Answer these questions about the notes on inner sense and perception:
1. According to note 14, what property can in principle be ascribed to a material object if it is represented in an unrevealing enough way?
2. What question is known in perception research as the "binding problem"?
3. Why would the binding heuristic not be reliable for judgments generally?

* **PAGE EXCERPT**:
☆ ☆ ☆ ☆

Thus, Lyons suggests that to embrace inner sense of sensory states, one must be a "veil‑of‑perception" theorist.

[13] For similar use of this point against inner sense, see: Dretske, 1995, pp. 108‑109; Güzeldere, 1995, pp. 349‑352. At the end of this paper I consider complex and indirect ways for inner sense to contribute to knowledge of content.

[14] In principle, even the property of being a prime number can be ascribed to a material object, so long as one represents the property in an unrevealing enough way (and not explicitly as the property of being a prime number). A being who can reliably and without conscious inference distinguish prime numbers from nonprime numbers, but who is unreflective enough not to realize the nature of what he is "sensing" or the conditions in which he is reliable, could well mistakenly experience or think of rocks as he does primes.

[15] Here is a fragment of the story, from "Phenomenal Illusions" (see note 6). This need not be read to understand the rest of the paper. In normal outer‑directed perception, small portions of sense organs transduce ambient energy into initial neural "maps", which then produce, in separate areas of the brain, structures bearing information or misinformation about various properties of stimuli. This creates what is known in perception research as the "binding problem": how does a perceptual system keep track of which properties belong to which perceived objects? As usually raised in the cognitive neuroscience of vision, the problem is a bookkeeping one: what neural or functional "stamp" does vision give to these separate structures when the features are seen as coinstantiated? But this leaves the problem: how does a perceptual system determine which features to stamp as coinstantiated? I suggest that one extremely plausible and reliable method for determining coinstantiation is to treat perceptual structures caused at a moment by the same portions of sense organs (or initial neural maps) as applying to the same object. This binding heuristic would be reliable for sensory states, though not for judgments generally (since judgments from a common source may vary arbitrarily in subject matter).

            If some of the perceptual structures (or O‑states) are internally sensed, this binding heuristic could also apply to I‑states about them. An I‑state caused by an O‑state is of course indirectly caused by the same transducers as the O‑state, and (unlike a judgment that may happen to be caused by the O‑state) is producible in no other way, barring gross malfunction. If so, it would be natural for the binding heuristic to be extended to the products of inner‑sense, and so the features represented by I‑states and O‑states would be "bound" to the same objects, which in turn would begin to explain projection. In other words, on this account the price of solving the binding problem for perceived properties of physical objects is that internally sensed properties of perceptual structures are bound along with them. Projection could be a side‑effect of a valuable perceptual strategy understandably overextended to inner perception.

☆ ☆ ☆ ☆

* **COLLECTED MATERIAL**:
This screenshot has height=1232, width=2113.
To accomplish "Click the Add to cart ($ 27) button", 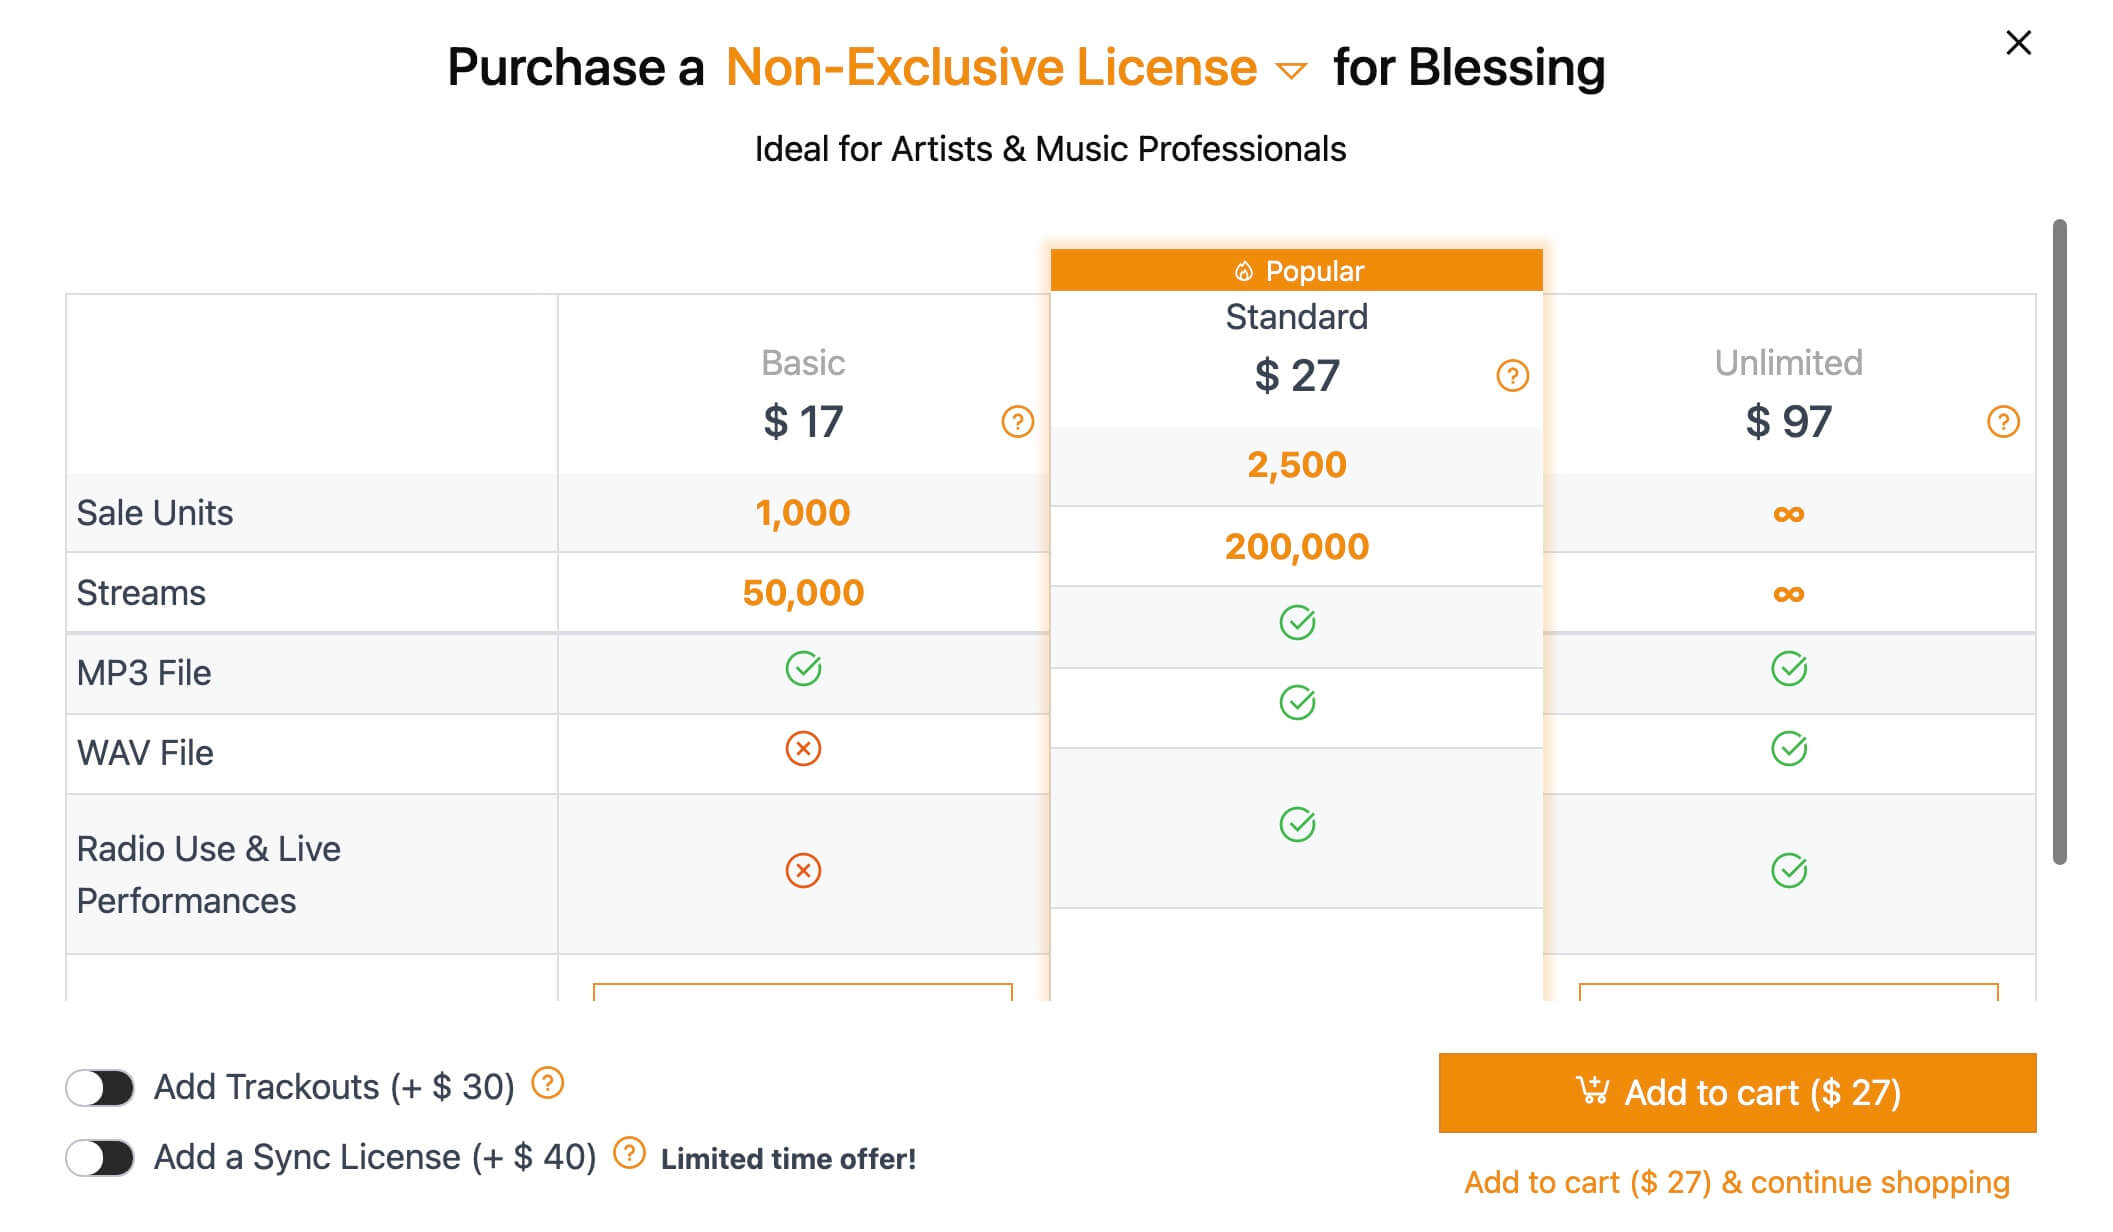I will (1737, 1093).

☆ ☆ ☆ ☆

* **ANSWER SPACE**:
1. The property of being a prime number.
2. How a perceptual system keeps track of which properties belong to which perceived objects.
3. Judgments from a common source may vary arbitrarily in subject matter.